Monday, September 14, 2009

The Milk Myth: What You Really Need is Calcium

A recent study claims that young adults are not drinking enough milk -- at least according to press reports on the matter. But according to the study’s lead author Nicole Larson, the focus on the study was on calcium not milk.
The words "milk" and "calcium" are often used interchangeably in the popular press. But while milk is a calcium source, no standard other than that of the National Dairy Council considers it the best calcium source.
The suggestion that you need to drink three glasses of the secretion of a cow's mammary glands in order to be healthy is a bit outrageous and doesn't fit the human evolutionary profile. In fact, most humans around the world cannot easily digest cow milk.
Yogurt has more calcium than milk and is easier to digest. Collards and other greens also have about as much or more calcium than milk by the cup. Greens, unlike milk, have the added benefit of vitamin K, also necessary for strong bones.
When you measure calcium by cup of food product, milk is high on the list. When you view it by calories, milk is at the bottom. A hundred calories of turnip greens have over three times as much calcium as 100 calories of whole milk.
Sources:
Live Science June 24, 2009
Journal of Nutrition Education and Behavior July/August 2009; 41(4):254-60
http://www.mercola.com/

Comments:
The thought that you have to drink milk for strong bones is ingrained in our societyas a result of successful PR by the dairy industry.
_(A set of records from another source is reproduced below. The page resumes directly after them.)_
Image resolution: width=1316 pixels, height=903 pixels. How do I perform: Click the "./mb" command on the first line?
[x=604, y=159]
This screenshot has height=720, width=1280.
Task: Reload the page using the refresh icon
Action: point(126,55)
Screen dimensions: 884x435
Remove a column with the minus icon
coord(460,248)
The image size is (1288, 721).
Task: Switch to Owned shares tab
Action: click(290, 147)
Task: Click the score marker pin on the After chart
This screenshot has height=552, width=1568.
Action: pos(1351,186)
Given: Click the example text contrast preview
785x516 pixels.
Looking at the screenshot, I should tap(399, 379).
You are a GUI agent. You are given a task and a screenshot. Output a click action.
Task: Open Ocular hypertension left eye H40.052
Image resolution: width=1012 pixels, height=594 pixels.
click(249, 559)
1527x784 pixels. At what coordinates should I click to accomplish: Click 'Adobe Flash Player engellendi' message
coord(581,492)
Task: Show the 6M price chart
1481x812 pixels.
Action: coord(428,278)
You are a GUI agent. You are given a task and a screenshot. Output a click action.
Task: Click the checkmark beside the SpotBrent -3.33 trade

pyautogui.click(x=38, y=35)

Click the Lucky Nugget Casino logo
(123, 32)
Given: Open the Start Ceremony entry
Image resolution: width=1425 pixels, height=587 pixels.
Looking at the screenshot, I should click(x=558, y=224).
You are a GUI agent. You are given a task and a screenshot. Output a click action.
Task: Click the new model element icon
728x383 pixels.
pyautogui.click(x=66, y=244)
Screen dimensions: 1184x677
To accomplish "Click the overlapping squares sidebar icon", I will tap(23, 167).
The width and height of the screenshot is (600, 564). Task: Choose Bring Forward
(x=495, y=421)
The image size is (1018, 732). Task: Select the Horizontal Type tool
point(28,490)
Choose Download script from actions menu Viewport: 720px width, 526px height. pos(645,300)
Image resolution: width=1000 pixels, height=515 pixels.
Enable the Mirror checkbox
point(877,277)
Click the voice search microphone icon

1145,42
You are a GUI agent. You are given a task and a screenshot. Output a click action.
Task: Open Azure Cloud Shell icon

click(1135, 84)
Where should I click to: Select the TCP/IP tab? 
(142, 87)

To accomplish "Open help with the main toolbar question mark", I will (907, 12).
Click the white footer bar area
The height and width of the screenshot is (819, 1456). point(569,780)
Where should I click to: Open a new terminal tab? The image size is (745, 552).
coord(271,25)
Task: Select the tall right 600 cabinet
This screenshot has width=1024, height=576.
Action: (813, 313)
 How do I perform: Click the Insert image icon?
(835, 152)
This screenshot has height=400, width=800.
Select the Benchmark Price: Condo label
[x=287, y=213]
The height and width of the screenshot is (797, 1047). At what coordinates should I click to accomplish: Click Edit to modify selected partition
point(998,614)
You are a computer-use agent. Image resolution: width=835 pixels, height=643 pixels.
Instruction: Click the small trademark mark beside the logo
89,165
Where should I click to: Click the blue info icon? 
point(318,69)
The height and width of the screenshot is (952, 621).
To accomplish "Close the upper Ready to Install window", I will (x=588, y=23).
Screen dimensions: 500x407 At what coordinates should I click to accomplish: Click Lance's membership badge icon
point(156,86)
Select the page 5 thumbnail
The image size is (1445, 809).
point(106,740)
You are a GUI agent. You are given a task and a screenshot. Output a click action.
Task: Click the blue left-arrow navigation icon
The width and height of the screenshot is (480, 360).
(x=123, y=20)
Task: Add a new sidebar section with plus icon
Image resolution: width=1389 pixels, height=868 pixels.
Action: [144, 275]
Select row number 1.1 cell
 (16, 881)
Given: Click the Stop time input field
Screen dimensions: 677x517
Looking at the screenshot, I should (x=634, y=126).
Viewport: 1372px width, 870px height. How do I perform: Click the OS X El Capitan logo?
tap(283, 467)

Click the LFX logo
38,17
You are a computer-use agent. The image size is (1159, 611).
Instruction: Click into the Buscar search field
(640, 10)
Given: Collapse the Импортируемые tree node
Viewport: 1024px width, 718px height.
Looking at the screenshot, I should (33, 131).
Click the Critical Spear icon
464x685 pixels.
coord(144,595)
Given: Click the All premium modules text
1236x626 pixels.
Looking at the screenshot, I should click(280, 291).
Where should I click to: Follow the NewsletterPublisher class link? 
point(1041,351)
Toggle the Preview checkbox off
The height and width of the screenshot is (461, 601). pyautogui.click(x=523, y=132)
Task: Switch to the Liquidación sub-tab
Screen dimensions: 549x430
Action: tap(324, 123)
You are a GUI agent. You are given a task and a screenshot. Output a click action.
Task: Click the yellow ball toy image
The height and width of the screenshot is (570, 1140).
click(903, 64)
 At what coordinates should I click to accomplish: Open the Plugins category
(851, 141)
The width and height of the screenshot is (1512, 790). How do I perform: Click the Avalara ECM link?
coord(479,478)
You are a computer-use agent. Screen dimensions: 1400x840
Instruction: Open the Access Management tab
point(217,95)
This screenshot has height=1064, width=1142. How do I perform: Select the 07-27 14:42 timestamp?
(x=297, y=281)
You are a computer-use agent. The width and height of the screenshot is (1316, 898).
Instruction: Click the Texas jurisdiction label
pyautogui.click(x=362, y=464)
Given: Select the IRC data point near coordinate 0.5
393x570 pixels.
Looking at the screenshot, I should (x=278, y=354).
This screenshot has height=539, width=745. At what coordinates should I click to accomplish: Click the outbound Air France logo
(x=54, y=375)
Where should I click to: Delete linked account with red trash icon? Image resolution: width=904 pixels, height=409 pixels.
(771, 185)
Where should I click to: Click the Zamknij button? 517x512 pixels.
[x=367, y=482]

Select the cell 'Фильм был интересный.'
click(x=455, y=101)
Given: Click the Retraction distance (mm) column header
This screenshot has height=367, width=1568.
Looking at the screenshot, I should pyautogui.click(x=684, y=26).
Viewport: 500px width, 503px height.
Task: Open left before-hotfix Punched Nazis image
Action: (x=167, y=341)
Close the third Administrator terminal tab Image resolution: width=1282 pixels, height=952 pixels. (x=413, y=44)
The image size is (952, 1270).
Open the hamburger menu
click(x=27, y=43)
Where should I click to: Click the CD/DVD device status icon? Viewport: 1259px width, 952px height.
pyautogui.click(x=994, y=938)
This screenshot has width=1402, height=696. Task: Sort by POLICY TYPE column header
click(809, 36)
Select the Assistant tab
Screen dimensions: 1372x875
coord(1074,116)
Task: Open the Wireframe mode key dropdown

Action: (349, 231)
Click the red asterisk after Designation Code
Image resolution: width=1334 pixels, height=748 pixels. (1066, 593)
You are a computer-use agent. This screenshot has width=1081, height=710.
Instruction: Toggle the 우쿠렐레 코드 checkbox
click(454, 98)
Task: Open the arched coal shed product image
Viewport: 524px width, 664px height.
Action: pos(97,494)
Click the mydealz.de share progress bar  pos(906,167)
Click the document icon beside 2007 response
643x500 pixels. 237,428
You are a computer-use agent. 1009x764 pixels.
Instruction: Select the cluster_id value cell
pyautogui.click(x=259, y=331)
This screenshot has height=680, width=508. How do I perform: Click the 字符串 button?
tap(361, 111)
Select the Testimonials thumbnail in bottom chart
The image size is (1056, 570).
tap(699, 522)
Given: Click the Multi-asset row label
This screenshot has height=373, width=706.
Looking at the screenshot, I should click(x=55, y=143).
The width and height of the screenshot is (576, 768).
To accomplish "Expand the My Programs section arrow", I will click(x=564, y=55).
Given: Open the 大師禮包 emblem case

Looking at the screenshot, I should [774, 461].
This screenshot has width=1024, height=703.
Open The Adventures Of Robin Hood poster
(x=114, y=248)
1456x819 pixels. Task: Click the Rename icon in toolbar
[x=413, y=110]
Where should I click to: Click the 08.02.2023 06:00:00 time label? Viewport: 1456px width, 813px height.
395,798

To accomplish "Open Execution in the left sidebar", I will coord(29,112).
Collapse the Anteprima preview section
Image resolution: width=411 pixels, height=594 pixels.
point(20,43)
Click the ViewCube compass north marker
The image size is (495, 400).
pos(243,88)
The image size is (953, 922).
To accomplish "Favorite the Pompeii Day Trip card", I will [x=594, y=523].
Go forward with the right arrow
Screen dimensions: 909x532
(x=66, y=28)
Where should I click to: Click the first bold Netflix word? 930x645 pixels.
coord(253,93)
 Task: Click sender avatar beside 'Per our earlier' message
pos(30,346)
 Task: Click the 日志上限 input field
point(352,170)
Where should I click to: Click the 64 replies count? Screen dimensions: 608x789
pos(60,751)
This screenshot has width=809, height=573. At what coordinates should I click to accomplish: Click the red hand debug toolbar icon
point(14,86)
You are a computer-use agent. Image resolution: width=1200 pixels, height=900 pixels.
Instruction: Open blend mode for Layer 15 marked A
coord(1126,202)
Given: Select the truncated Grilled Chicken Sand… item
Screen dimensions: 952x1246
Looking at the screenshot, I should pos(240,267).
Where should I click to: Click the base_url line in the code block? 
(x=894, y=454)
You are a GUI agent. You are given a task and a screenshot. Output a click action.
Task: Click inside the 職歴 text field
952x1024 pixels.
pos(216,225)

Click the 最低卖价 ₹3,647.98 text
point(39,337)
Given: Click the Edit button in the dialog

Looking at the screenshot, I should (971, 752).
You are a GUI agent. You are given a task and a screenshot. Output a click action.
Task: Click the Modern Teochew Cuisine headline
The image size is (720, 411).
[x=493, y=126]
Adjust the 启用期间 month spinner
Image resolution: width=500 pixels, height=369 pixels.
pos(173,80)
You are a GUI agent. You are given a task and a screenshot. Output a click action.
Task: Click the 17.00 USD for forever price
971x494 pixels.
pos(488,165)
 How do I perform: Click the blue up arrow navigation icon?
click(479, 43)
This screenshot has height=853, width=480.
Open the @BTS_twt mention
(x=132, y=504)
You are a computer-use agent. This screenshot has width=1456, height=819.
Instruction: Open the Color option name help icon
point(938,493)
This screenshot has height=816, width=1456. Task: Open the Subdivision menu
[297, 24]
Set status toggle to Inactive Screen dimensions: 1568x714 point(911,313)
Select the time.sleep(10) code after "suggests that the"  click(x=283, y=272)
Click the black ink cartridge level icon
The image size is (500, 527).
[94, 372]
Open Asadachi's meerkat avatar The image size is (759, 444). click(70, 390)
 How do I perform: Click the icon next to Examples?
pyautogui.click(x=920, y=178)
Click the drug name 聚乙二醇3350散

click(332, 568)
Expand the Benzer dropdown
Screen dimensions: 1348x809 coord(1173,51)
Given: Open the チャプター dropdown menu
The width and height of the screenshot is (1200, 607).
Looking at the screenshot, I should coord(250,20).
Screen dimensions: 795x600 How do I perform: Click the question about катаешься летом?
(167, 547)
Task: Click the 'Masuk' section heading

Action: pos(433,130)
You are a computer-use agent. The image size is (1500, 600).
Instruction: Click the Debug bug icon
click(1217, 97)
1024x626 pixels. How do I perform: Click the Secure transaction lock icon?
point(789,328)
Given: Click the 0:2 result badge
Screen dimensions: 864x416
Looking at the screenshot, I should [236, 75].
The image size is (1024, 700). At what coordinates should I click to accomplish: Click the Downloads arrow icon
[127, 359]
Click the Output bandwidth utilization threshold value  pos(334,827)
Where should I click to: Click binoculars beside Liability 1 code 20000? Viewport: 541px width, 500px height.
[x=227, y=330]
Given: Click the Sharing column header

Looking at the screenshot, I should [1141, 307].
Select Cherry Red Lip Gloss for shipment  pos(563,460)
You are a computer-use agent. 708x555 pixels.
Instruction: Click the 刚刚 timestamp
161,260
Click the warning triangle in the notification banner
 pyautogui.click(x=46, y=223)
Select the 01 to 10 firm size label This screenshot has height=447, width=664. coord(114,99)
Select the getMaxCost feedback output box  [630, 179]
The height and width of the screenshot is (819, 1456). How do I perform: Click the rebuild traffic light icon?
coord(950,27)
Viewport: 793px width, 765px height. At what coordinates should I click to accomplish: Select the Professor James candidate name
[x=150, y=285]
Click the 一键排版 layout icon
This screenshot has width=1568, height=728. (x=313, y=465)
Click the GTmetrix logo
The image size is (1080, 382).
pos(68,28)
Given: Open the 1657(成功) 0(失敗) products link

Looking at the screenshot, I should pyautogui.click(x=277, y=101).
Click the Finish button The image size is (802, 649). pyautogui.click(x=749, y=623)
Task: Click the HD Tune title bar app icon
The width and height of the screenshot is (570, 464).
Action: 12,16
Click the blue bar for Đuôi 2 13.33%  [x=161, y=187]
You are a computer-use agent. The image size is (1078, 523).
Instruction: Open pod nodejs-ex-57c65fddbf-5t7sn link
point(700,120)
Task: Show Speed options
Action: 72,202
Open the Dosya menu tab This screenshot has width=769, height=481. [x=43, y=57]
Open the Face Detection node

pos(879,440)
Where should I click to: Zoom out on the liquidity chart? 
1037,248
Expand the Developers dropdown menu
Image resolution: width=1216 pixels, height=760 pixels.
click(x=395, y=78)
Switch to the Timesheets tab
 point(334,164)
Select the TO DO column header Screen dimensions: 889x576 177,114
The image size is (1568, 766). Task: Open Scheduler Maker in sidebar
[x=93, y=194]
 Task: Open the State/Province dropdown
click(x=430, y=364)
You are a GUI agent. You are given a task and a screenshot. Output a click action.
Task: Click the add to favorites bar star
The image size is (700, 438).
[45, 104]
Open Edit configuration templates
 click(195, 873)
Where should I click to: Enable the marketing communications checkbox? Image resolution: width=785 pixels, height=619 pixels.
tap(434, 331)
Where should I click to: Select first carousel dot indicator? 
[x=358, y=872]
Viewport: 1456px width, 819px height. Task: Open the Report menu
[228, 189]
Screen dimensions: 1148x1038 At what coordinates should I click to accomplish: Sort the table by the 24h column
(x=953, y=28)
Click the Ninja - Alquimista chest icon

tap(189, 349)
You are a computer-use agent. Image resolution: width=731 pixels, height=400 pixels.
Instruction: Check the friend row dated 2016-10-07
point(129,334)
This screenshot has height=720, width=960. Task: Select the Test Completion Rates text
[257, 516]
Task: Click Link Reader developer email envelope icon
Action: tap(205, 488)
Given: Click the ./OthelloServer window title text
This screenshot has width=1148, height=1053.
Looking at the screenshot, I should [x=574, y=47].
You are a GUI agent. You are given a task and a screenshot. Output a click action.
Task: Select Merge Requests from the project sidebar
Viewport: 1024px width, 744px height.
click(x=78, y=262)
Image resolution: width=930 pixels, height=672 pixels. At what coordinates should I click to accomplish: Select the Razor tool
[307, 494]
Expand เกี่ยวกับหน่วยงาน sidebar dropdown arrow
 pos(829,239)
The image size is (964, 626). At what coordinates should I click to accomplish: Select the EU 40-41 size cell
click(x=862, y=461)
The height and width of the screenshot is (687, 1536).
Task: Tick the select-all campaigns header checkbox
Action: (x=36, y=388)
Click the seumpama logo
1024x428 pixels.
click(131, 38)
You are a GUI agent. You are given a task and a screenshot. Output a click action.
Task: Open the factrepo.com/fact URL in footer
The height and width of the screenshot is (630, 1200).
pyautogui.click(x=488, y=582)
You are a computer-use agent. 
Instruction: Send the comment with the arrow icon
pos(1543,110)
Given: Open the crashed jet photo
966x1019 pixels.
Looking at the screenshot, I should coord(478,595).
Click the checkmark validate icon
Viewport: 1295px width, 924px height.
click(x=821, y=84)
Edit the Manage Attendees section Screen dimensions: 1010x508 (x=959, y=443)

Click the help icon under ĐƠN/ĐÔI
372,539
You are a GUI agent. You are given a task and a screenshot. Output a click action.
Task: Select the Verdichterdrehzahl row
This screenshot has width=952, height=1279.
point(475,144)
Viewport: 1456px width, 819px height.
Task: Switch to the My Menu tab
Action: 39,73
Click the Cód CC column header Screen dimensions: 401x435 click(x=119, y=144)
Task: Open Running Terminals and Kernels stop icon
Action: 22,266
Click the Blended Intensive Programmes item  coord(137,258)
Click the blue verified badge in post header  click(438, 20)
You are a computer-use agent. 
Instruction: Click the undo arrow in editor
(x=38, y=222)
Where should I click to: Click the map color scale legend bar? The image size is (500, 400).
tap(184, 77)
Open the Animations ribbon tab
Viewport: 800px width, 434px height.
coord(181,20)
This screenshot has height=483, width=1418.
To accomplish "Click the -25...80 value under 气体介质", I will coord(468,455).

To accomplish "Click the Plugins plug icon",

But what most people do not realize is that pasteurized milk has little to do with strong bones, or good health, for that matter.
In fact, pasteurized milk has no important health benefits at all, and is mucous forming.
As stated in the article above, calcium is the issue being investigated, not necessarily the consumption of milk.
Regardless of the milk issue, eating vegetables is one of the best ways to ensure you’re getting sufficient amounts of calcium, and is part of a healthy lifestyle.